そうなると、コンテンツの魅力、豊富さを供給し続けるか、ずっと支払い続けていても構わない程度の金額にするかしかないのですが、動画配信サービスも乱立してきて、コンテンツの奪い合いは激化しています。私が使用しているDAZNにおけるサッカーなどもまさにその格好の例です。私は全然見ませんが、ドラマ・映画の世界でも多分同様なのでしょう。
とはいえ、配信サービス側が簡単に値下げするわけにもいきません。値下げして利用者が増えてカバー出来ればマシですが、増えなければ単純に売上・利益が減ります。株主からそんなことが許されるわけがありません。
一消費者としては、単純に複数のサービスをそのまま支払うのは大変です。単なる割引・値下げによる消耗戦ではなくて、配信サービス業者間でカルテルにならない程度に協力して、複数サービスをまとめて安く契約できるようになってくれませんかね。
それか、コンテンツを契約するのは配信サービス企業で、配信プラットフォーム自体は共通にすることで安くするとか、コンテンツだけを細かく契約できるとか。

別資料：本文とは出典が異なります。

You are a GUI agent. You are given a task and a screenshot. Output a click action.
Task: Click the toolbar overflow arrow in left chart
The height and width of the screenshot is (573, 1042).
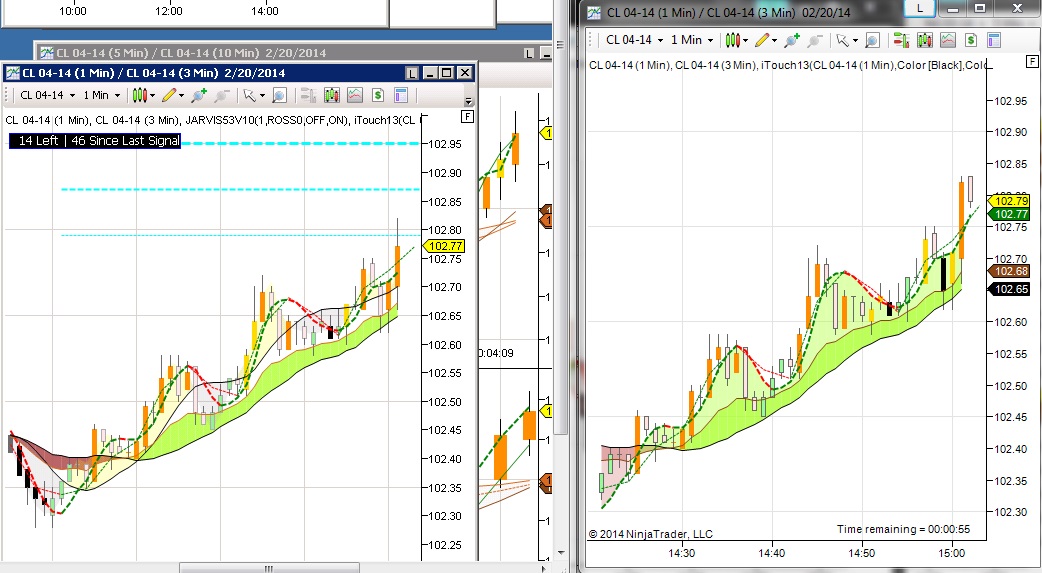point(469,101)
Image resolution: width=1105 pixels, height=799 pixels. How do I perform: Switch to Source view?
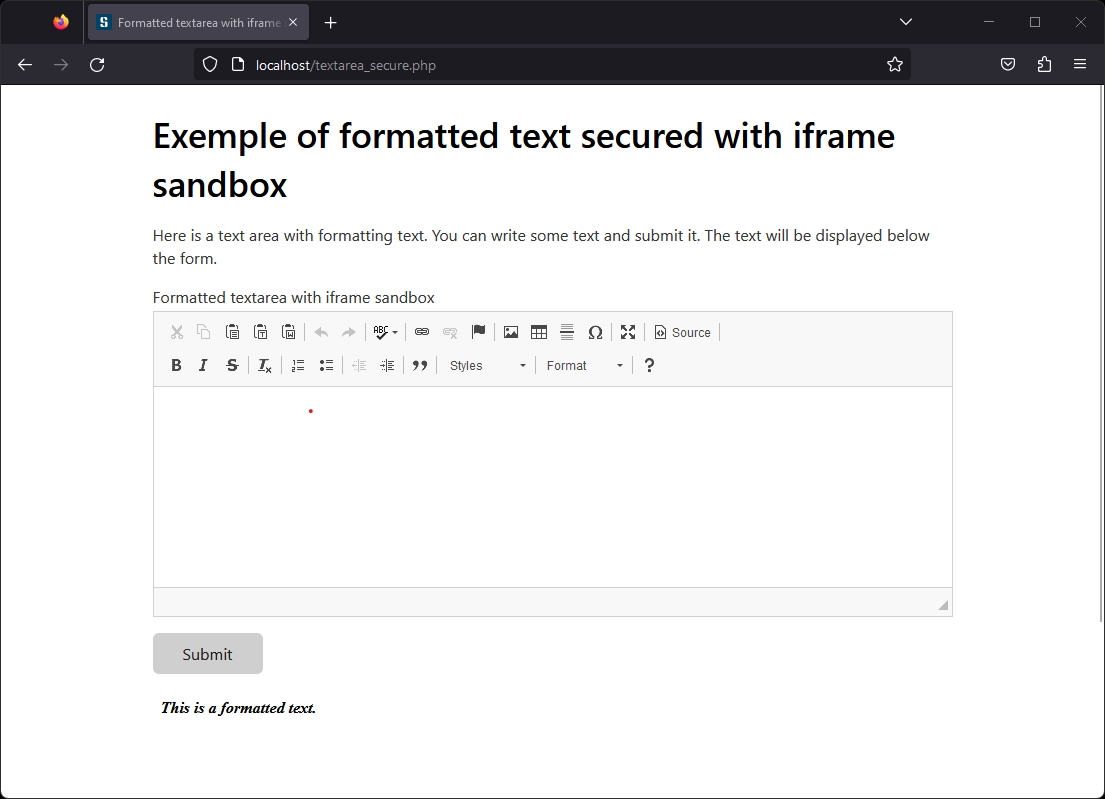coord(683,333)
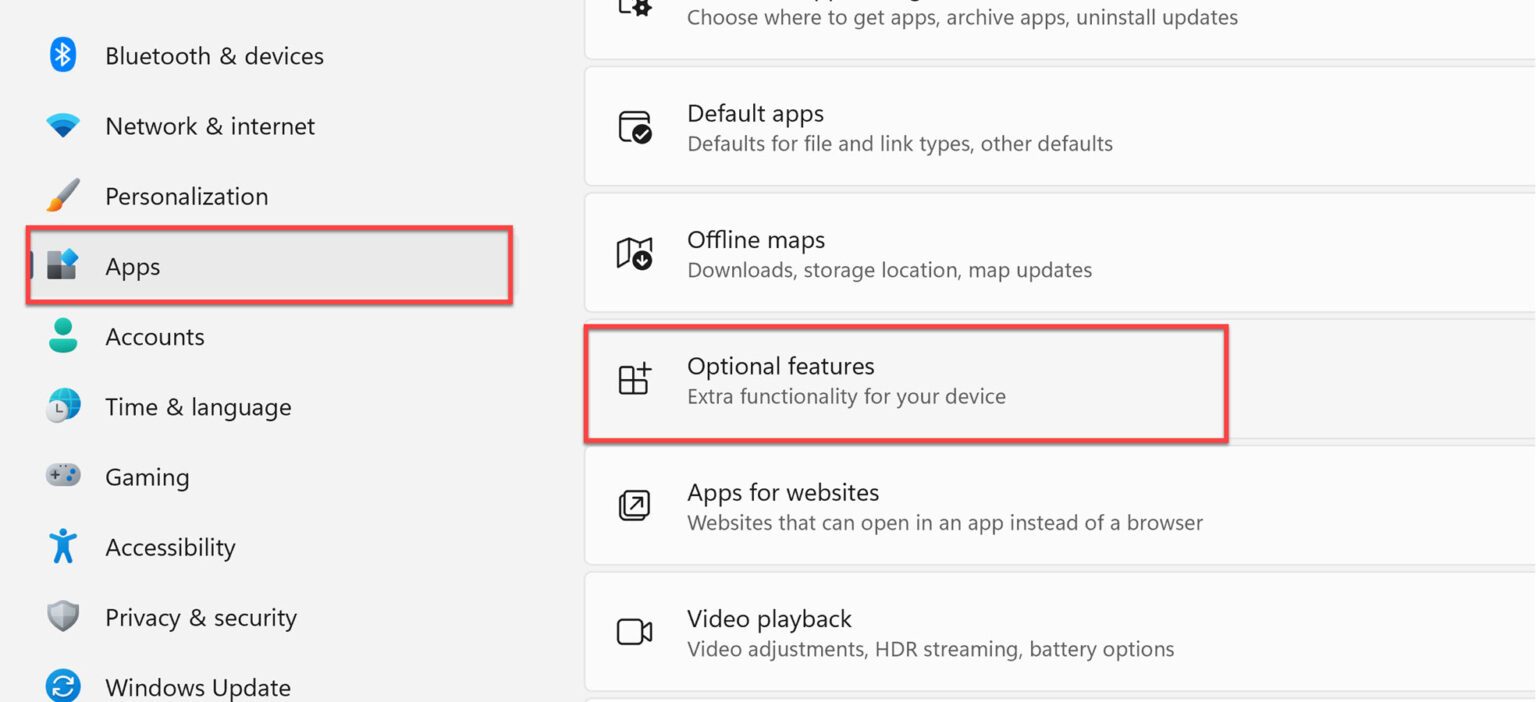Click the Windows Update icon

pyautogui.click(x=62, y=685)
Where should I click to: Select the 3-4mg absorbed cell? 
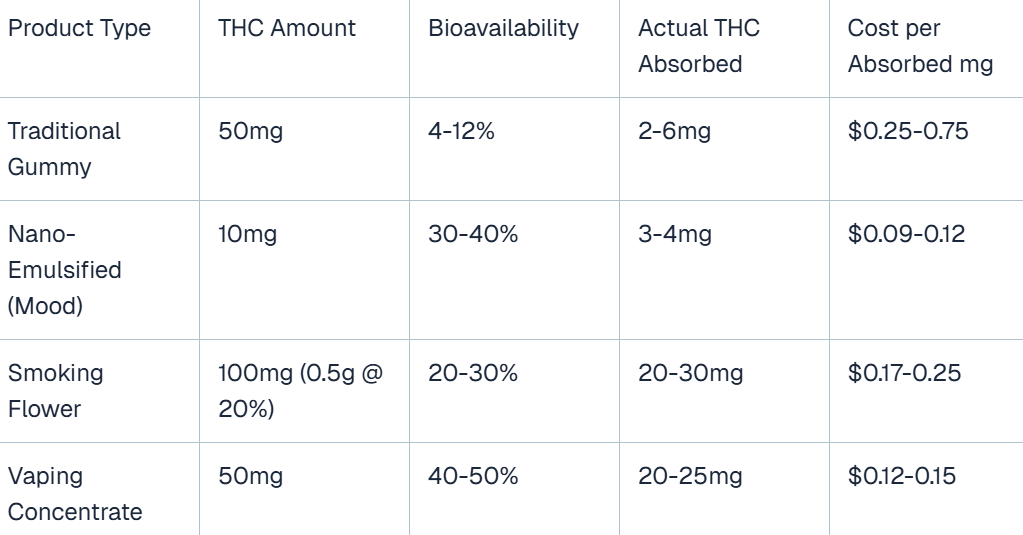(675, 234)
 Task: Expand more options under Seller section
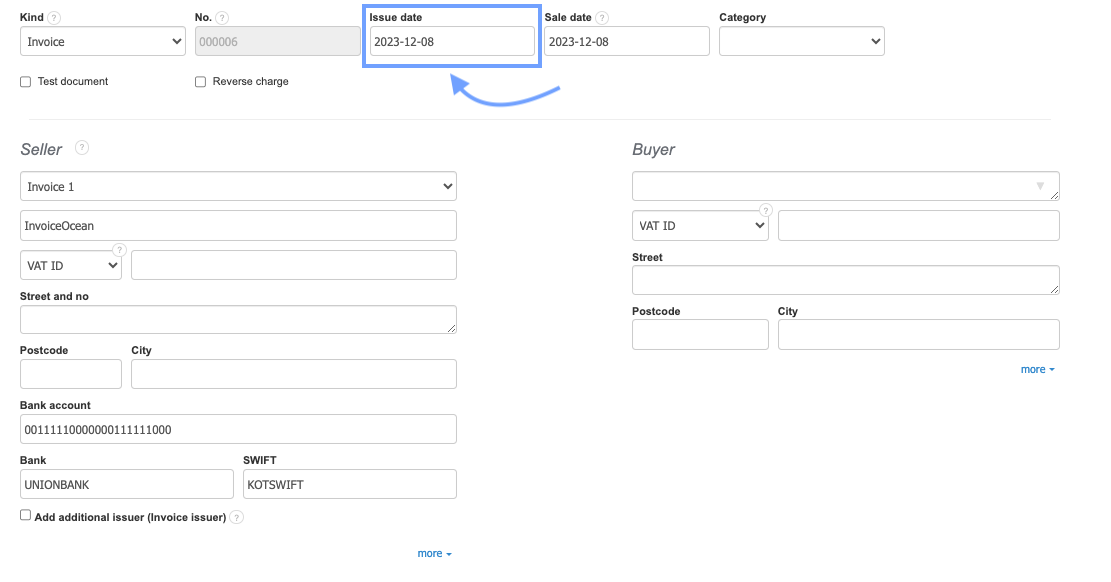click(434, 553)
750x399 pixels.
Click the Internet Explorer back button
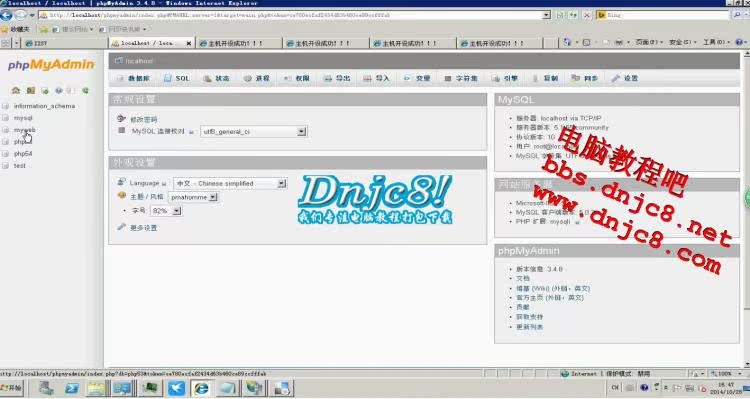click(x=6, y=15)
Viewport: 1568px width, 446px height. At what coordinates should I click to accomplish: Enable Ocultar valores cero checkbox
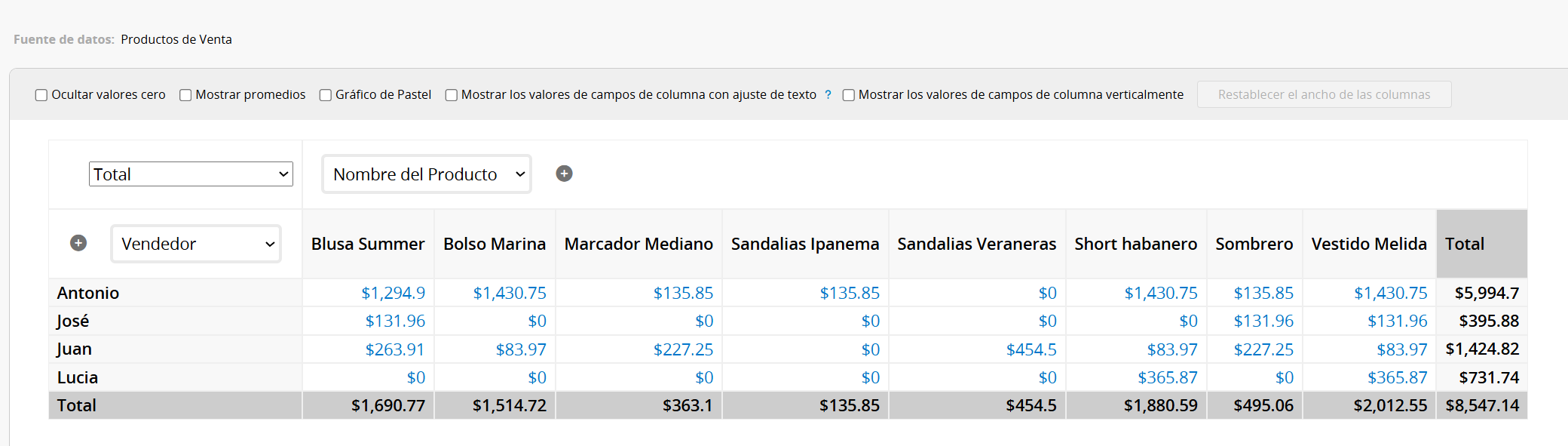(x=41, y=95)
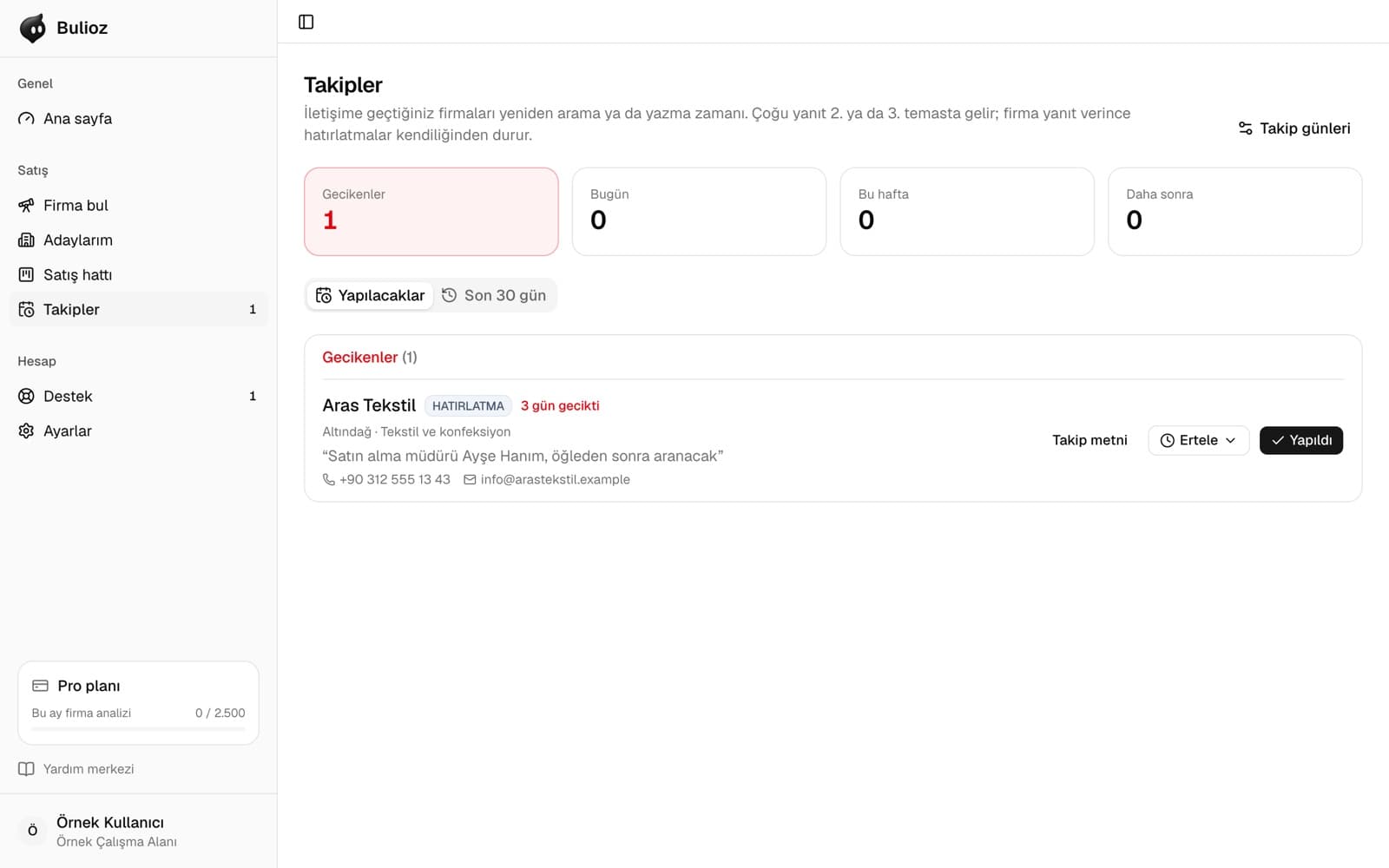Viewport: 1389px width, 868px height.
Task: Open Satış hattı kanban icon
Action: point(26,275)
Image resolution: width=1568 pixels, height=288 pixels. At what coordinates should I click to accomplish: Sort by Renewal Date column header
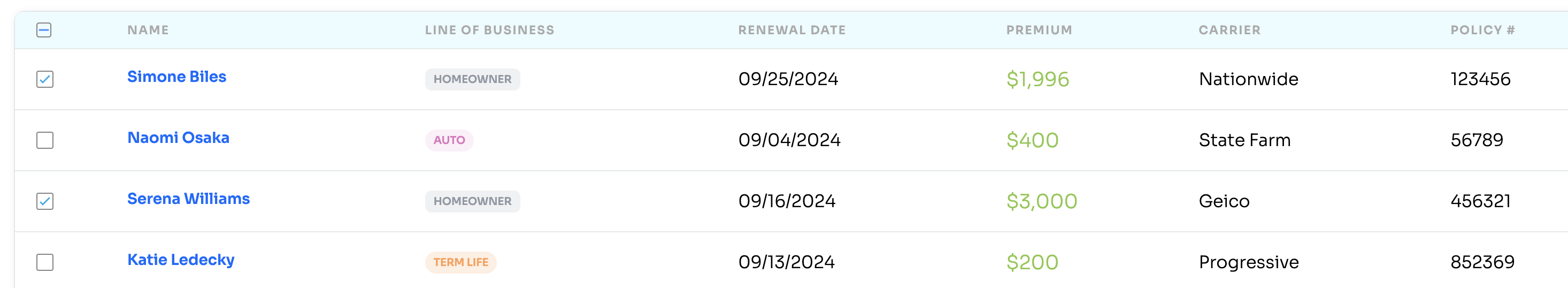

ちなみに同じウォールストリートジャーナルにて、こんな記事もありました。
https://jp.wsj.com/articles/youtube-advances-plans-for-streaming-video-marketplace-11660347981
YouTubeが配信サービスにとってのプラットフォームになる時代が来るかも知れません。
しかし、一つのプラットフォーム上で複数のチャンネルを見られるというのは、よくよく考えたらこれってケーブルテレビと同じ理屈ですね。今の動画配信サービス乱立は過渡期であって、時代が進めば収まるところに収まるのでしょうか?